How many of the lines below contain the string "Viewport", matching case? Give only the number.

--- start of Provided information ---

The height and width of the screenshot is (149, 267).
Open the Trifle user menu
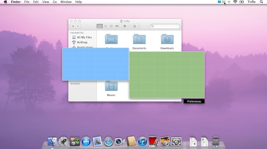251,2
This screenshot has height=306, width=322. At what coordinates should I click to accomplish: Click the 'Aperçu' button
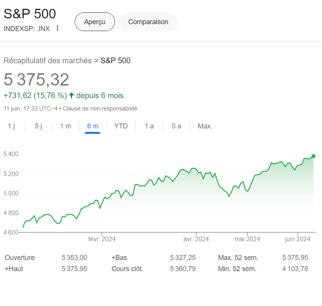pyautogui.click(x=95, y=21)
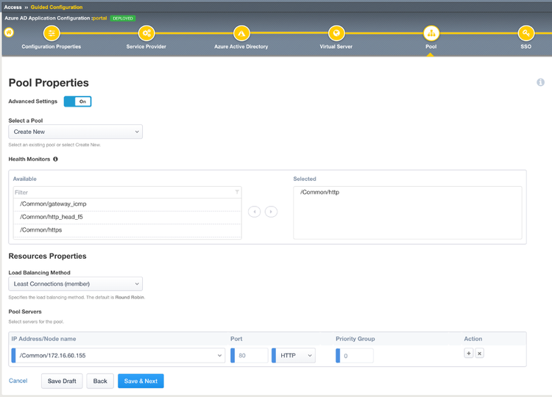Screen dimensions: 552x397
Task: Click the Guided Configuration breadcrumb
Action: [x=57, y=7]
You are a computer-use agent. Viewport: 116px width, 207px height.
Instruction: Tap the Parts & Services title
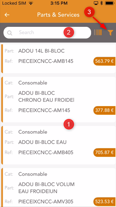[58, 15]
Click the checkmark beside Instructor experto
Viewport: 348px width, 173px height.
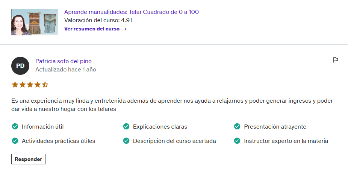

--- end of Provided information ---
--- start of Provided information ---

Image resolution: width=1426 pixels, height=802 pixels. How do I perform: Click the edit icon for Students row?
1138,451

--- end of Provided information ---

### Task output
2